◆ WHAT IS BEING ASKED: Return the full listing, character for character.

◆ EXERCISE MATERIAL:
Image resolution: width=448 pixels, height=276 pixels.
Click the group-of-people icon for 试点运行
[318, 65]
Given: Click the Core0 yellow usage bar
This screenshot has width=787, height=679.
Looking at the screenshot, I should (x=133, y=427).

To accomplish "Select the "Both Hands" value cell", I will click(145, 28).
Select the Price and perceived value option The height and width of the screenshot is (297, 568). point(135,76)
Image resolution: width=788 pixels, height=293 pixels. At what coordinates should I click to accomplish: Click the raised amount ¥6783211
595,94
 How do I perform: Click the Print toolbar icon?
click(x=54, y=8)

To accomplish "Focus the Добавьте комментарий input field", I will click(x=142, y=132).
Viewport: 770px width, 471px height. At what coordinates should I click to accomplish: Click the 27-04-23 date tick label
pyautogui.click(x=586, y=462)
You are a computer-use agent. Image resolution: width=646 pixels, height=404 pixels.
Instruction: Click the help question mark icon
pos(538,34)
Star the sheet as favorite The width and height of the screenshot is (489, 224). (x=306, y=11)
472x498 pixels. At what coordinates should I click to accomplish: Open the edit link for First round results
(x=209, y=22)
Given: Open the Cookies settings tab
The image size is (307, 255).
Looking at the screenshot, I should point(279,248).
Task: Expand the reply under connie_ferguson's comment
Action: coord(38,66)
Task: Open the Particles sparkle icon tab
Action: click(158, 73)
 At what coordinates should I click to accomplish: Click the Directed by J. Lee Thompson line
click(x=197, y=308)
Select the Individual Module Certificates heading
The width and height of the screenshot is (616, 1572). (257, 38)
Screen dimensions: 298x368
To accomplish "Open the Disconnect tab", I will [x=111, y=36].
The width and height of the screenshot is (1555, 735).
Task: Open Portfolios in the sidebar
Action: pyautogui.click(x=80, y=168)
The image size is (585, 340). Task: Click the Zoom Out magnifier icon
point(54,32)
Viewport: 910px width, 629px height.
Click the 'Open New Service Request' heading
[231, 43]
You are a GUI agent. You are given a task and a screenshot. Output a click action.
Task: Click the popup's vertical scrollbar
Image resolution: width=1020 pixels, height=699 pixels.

◆ EXERCISE RESULT:
Image resolution: width=448 pixels, height=276 pixels.
Click the group-of-people icon for 试点运行
[318, 65]
Given: Click the Core0 yellow usage bar
This screenshot has width=787, height=679.
Looking at the screenshot, I should (x=133, y=427).

To accomplish "Select the "Both Hands" value cell", I will click(145, 28).
Select the Price and perceived value option The height and width of the screenshot is (297, 568). point(135,76)
Image resolution: width=788 pixels, height=293 pixels. At what coordinates should I click to accomplish: Click the raised amount ¥6783211
595,94
 How do I perform: Click the Print toolbar icon?
click(x=54, y=8)

To accomplish "Focus the Добавьте комментарий input field", I will click(x=142, y=132).
Viewport: 770px width, 471px height. At what coordinates should I click to accomplish: Click the 27-04-23 date tick label
pyautogui.click(x=586, y=462)
You are a computer-use agent. Image resolution: width=646 pixels, height=404 pixels.
Instruction: Click the help question mark icon
pos(538,34)
Star the sheet as favorite The width and height of the screenshot is (489, 224). (x=306, y=11)
472x498 pixels. At what coordinates should I click to accomplish: Open the edit link for First round results
(x=209, y=22)
Given: Open the Cookies settings tab
The image size is (307, 255).
Looking at the screenshot, I should point(279,248).
Task: Expand the reply under connie_ferguson's comment
Action: coord(38,66)
Task: Open the Particles sparkle icon tab
Action: click(158, 73)
 At what coordinates should I click to accomplish: Click the Directed by J. Lee Thompson line
click(x=197, y=308)
Select the Individual Module Certificates heading
The width and height of the screenshot is (616, 1572). (257, 38)
Screen dimensions: 298x368
To accomplish "Open the Disconnect tab", I will [x=111, y=36].
The width and height of the screenshot is (1555, 735).
Task: Open Portfolios in the sidebar
Action: pyautogui.click(x=80, y=168)
The image size is (585, 340). Task: Click the Zoom Out magnifier icon
point(54,32)
Viewport: 910px width, 629px height.
Click the 'Open New Service Request' heading
[231, 43]
You are a GUI agent. You are given a task and a screenshot. Output a click action.
Task: Click the popup's vertical scrollbar
Image resolution: width=1020 pixels, height=699 pixels.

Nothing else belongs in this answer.